[DATA FOR THE TASK]
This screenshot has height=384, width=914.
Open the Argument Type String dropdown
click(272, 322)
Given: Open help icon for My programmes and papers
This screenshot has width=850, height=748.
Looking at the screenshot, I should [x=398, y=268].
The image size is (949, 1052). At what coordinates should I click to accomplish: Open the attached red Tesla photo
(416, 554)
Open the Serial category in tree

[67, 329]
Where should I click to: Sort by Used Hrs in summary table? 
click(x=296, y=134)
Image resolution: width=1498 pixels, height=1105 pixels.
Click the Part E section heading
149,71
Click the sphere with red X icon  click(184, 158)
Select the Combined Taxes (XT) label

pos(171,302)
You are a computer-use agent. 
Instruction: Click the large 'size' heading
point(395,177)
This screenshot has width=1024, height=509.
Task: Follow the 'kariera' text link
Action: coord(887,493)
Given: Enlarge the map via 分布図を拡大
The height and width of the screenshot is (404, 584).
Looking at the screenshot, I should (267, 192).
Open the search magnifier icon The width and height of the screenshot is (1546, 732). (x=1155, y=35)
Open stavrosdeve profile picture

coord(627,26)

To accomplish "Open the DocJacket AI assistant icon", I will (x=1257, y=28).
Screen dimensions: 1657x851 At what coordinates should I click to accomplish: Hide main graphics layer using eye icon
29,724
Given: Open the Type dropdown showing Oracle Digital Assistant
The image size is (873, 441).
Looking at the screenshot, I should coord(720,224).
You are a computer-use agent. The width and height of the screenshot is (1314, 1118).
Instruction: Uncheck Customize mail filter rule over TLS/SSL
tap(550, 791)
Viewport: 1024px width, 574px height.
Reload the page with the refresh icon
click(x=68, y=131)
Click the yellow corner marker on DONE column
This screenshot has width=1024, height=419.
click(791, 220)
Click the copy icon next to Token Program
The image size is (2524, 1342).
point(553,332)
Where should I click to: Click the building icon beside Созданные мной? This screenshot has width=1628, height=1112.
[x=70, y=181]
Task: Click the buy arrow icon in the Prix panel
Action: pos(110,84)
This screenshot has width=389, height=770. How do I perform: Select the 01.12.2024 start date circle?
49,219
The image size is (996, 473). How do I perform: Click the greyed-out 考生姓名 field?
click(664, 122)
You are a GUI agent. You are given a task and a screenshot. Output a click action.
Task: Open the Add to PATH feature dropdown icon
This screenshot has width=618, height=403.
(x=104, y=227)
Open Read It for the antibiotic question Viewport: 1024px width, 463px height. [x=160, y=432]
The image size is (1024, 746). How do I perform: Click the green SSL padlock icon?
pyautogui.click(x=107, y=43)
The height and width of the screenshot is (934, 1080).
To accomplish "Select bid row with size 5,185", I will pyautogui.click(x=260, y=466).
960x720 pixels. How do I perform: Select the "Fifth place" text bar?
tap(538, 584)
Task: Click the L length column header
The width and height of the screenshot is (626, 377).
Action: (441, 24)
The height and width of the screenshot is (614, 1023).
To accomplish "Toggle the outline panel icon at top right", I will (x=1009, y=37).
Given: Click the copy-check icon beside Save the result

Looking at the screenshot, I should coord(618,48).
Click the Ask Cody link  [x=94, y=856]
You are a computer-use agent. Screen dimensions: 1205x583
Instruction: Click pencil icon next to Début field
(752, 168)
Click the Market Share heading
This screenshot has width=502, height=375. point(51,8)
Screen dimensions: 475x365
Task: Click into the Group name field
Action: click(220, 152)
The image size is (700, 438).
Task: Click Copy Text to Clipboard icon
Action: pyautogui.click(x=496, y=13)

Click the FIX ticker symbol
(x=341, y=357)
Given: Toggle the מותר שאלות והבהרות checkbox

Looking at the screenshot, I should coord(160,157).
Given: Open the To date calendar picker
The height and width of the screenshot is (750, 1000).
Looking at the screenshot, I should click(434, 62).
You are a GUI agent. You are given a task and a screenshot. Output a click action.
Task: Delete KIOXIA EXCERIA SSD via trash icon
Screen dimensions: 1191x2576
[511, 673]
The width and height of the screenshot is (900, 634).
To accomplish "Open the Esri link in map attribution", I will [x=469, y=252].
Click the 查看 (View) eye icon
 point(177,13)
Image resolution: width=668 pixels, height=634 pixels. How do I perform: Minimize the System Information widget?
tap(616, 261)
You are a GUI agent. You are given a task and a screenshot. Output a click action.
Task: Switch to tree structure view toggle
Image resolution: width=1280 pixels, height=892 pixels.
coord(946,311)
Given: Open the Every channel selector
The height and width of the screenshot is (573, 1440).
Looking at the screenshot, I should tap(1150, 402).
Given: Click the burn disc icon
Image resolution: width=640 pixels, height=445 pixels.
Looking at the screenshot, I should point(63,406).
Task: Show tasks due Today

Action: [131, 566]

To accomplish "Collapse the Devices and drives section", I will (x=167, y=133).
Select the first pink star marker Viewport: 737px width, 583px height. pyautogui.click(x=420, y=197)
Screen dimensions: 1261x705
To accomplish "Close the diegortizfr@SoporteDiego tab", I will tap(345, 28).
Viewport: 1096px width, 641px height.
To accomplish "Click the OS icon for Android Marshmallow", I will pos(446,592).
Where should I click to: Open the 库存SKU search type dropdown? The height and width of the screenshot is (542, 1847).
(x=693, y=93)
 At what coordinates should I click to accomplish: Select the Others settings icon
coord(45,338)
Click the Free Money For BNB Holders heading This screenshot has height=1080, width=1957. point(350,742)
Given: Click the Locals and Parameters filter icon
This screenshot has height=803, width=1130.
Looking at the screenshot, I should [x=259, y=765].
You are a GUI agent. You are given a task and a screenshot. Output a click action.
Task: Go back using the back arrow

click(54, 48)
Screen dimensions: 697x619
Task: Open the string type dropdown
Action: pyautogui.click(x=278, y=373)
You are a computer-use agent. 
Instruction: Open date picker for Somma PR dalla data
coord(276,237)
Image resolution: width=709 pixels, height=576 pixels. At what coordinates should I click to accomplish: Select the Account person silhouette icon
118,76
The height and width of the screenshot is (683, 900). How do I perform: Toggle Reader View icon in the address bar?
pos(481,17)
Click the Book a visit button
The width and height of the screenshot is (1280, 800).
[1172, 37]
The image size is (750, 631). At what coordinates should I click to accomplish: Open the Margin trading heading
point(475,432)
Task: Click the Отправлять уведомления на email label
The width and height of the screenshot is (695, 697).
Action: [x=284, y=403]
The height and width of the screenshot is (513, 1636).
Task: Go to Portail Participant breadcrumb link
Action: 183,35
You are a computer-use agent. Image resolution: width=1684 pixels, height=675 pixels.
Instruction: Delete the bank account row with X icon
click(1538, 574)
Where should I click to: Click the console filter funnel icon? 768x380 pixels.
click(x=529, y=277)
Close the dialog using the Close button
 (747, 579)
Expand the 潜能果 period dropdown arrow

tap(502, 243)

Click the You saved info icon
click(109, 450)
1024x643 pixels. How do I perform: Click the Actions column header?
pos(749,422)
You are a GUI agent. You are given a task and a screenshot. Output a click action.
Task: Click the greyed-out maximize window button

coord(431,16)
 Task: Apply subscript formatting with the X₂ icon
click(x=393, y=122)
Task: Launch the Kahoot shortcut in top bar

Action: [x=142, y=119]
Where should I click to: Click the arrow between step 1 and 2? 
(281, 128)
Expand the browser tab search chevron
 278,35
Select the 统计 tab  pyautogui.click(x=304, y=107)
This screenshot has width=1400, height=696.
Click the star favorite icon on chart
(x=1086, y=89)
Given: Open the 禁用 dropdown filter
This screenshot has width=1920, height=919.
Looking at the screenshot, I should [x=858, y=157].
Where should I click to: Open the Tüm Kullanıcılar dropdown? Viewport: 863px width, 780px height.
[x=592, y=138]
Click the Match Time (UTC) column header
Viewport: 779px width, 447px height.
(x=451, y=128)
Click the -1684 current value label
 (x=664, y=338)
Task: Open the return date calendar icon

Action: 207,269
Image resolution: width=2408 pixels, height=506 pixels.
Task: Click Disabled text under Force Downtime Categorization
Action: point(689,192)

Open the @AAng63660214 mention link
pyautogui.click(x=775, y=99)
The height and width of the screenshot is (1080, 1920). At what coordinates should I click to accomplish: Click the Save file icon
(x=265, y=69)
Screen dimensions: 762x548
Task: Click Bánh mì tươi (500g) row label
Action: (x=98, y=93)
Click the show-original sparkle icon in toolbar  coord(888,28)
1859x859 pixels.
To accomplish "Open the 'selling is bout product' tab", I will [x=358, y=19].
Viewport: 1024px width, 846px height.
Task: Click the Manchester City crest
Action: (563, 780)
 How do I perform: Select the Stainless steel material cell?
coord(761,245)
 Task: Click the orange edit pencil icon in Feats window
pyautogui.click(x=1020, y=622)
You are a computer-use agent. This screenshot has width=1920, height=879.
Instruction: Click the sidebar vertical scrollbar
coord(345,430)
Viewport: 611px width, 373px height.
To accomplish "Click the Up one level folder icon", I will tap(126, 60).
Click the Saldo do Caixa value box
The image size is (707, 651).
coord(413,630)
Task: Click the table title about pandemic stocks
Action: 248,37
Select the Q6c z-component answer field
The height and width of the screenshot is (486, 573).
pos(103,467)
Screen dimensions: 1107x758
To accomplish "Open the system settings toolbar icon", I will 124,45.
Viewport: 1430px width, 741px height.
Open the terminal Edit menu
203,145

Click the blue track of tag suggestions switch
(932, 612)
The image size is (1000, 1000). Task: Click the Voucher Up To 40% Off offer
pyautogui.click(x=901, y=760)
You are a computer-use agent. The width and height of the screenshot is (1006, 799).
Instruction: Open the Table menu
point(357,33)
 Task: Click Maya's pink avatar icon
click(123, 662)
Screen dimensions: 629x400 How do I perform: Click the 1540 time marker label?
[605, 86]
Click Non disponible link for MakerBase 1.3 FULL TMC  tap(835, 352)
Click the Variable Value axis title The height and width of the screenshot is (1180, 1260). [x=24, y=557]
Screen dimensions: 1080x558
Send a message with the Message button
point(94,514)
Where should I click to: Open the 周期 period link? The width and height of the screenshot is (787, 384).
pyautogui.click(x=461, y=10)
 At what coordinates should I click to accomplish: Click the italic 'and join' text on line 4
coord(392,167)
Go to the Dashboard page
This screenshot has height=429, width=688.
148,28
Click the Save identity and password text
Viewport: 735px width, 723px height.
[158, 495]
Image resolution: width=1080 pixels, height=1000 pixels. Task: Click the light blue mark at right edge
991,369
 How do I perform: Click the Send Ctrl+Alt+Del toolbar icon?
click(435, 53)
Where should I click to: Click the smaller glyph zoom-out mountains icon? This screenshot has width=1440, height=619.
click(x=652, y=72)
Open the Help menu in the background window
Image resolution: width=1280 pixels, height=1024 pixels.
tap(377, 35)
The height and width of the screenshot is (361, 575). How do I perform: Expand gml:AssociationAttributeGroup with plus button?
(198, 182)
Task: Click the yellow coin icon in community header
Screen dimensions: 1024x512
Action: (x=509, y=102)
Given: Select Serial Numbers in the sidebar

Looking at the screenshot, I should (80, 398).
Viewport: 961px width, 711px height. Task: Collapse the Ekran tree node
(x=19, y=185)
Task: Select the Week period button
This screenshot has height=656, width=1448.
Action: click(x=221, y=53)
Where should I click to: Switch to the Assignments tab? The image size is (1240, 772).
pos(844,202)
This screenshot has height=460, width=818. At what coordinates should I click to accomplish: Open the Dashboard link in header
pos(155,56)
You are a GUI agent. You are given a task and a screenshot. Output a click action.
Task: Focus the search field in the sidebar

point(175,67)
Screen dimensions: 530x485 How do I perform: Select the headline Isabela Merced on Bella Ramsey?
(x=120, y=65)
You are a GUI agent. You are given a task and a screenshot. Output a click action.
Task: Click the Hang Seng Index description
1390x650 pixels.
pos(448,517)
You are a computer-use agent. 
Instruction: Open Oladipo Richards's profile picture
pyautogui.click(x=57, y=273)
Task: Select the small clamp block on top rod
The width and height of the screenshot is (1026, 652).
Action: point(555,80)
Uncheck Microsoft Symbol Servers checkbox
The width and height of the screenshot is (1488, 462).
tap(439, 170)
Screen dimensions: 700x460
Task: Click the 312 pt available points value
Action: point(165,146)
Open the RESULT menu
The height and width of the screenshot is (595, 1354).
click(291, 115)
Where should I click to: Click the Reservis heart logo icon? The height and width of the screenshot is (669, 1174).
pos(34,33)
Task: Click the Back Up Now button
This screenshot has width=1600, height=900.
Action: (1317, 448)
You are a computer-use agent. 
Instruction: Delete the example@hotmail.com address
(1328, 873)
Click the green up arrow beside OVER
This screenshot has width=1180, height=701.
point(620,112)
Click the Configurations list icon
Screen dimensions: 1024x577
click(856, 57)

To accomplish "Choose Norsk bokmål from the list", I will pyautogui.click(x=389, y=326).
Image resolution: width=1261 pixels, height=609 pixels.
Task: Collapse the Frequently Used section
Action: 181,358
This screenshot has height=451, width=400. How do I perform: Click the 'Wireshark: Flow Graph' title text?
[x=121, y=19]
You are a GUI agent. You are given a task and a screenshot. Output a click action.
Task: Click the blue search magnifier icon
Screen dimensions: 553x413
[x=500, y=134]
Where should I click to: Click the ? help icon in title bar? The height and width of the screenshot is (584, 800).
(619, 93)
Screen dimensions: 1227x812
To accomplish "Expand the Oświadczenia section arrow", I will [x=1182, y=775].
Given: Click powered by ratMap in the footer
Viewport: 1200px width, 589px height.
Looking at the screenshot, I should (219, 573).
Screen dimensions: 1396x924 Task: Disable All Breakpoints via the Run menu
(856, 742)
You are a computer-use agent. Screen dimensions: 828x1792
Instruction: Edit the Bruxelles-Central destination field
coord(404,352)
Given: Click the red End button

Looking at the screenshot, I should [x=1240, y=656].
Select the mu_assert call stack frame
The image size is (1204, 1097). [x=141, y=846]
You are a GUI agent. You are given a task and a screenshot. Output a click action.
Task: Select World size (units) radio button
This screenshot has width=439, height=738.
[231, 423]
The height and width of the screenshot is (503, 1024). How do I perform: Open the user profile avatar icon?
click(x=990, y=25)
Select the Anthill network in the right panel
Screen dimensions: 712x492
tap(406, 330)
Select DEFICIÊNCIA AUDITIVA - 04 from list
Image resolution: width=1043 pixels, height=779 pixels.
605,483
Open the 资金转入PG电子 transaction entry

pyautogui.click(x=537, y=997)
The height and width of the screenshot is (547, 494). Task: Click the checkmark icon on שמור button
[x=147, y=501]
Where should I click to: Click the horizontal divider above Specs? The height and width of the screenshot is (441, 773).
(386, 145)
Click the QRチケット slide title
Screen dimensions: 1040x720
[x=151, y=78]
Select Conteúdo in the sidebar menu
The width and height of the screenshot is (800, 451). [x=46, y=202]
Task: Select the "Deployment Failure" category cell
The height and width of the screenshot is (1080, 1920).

[PROBLEM TO WORK ON] The answer must be every line of the entries that includes the word "computer".

[YOUR SOLUTION]
You are a computer-use agent. 
You are a computer-use agent. The width and height of the screenshot is (1314, 1118).
You are a computer-use agent. Screen dimensions: 1205x583
You are a computer-use agent. 
You are a computer-use agent. Image resolution: width=1684 pixels, height=675 pixels.
You are a computer-use agent. This screenshot has width=1920, height=879.
You are a computer-use agent. The width and height of the screenshot is (1006, 799).
You are a computer-use agent. 
You are a computer-use agent. 
You are a computer-use agent. Screen dimensions: 828x1792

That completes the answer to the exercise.